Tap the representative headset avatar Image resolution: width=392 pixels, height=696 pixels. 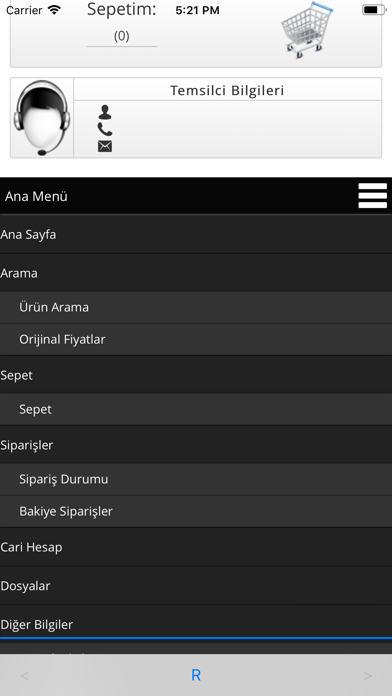click(42, 118)
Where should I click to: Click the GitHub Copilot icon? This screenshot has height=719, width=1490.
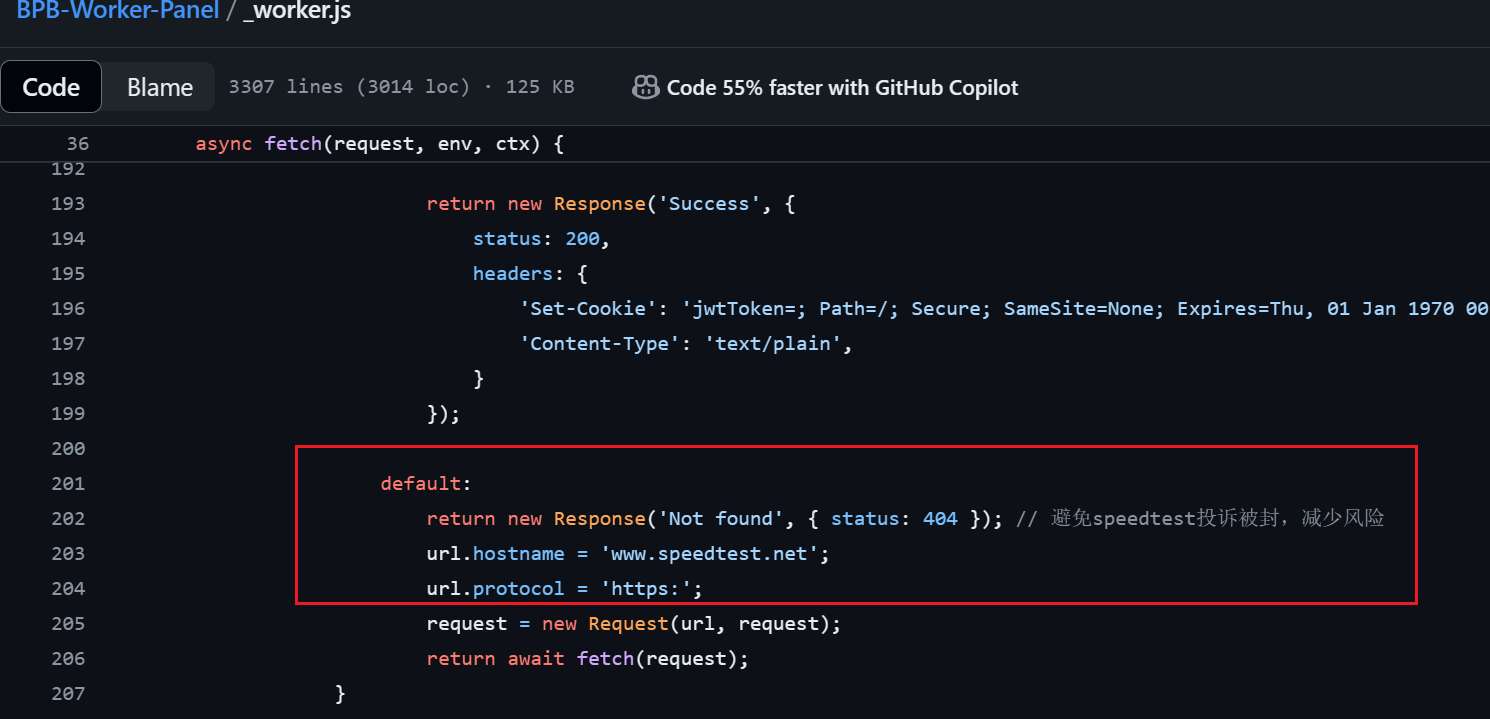click(645, 87)
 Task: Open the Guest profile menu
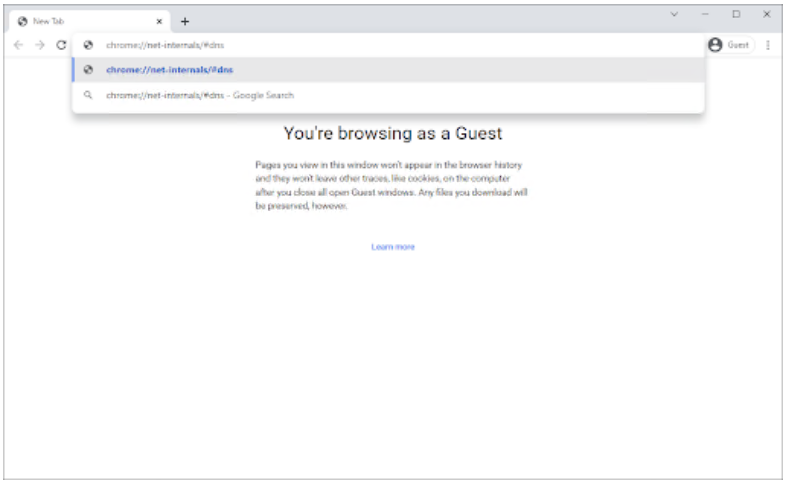[x=729, y=45]
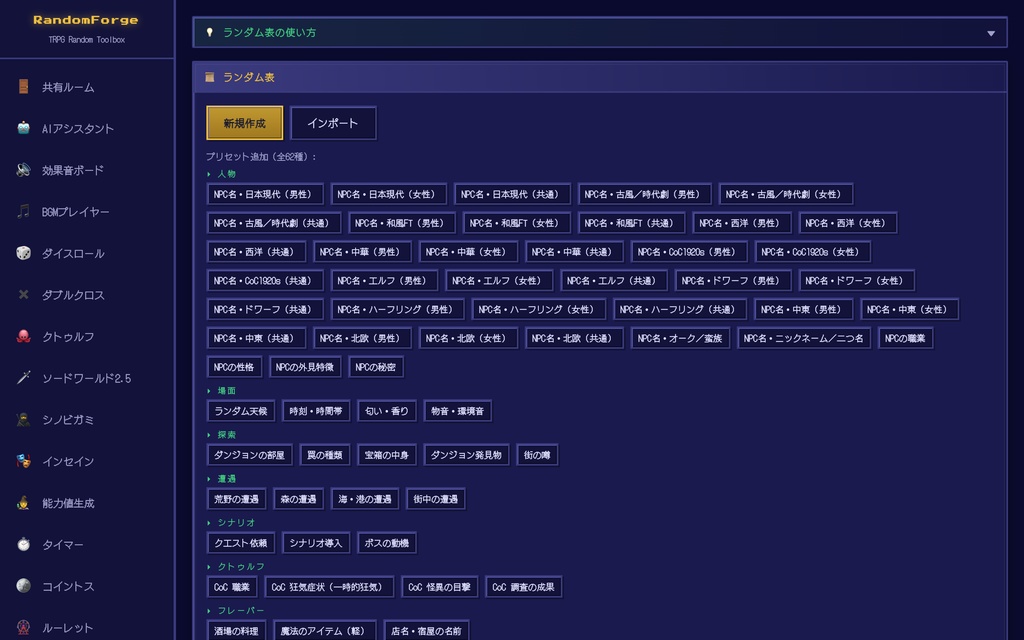Select the 効果音ボード sound board icon

coord(22,170)
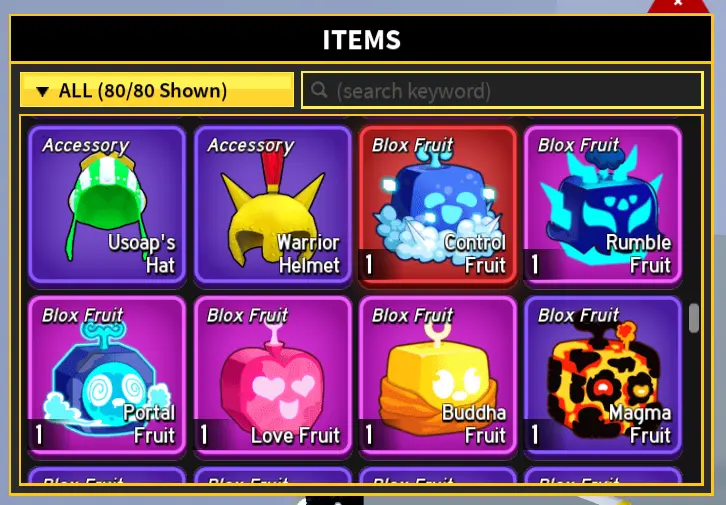The width and height of the screenshot is (726, 505).
Task: Choose the pink Love Fruit
Action: click(272, 377)
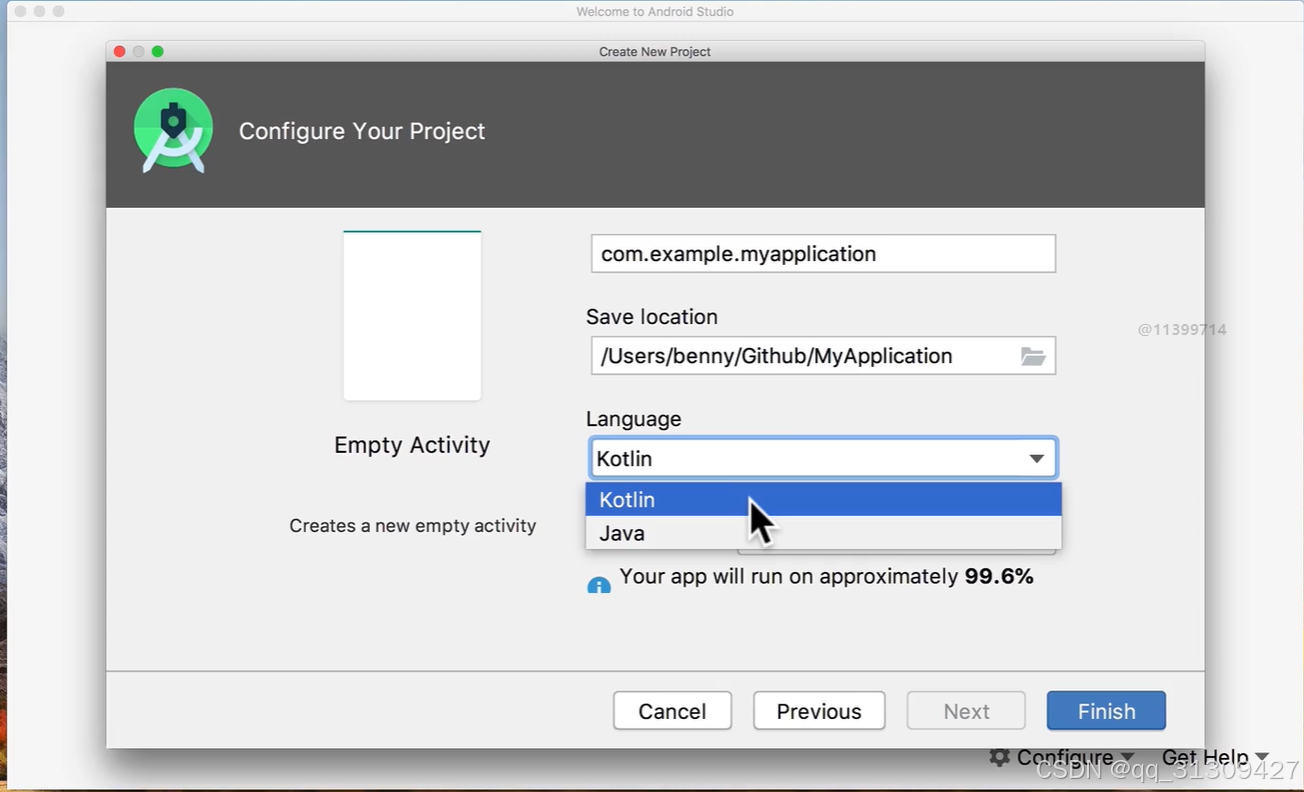Click the com.example.myapplication package field
1304x792 pixels.
click(x=822, y=253)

- [THE PROBLEM] The line containing "Where should I" and every line after it, through the end of the records, are what you should retype exactly. Do not include the pictures.

- [SOLUTION FOR THIS PROBLEM]
Where should I click to: Click the GitHub Copilot icon? This screenshot has height=719, width=1490.
click(645, 87)
 Task: Open the Guest profile menu
[x=729, y=45]
Select the 効果音ボード sound board icon

coord(22,170)
The width and height of the screenshot is (726, 505).
Task: Choose the pink Love Fruit
Action: click(272, 377)
Click the com.example.myapplication package field
1304x792 pixels.
click(x=822, y=253)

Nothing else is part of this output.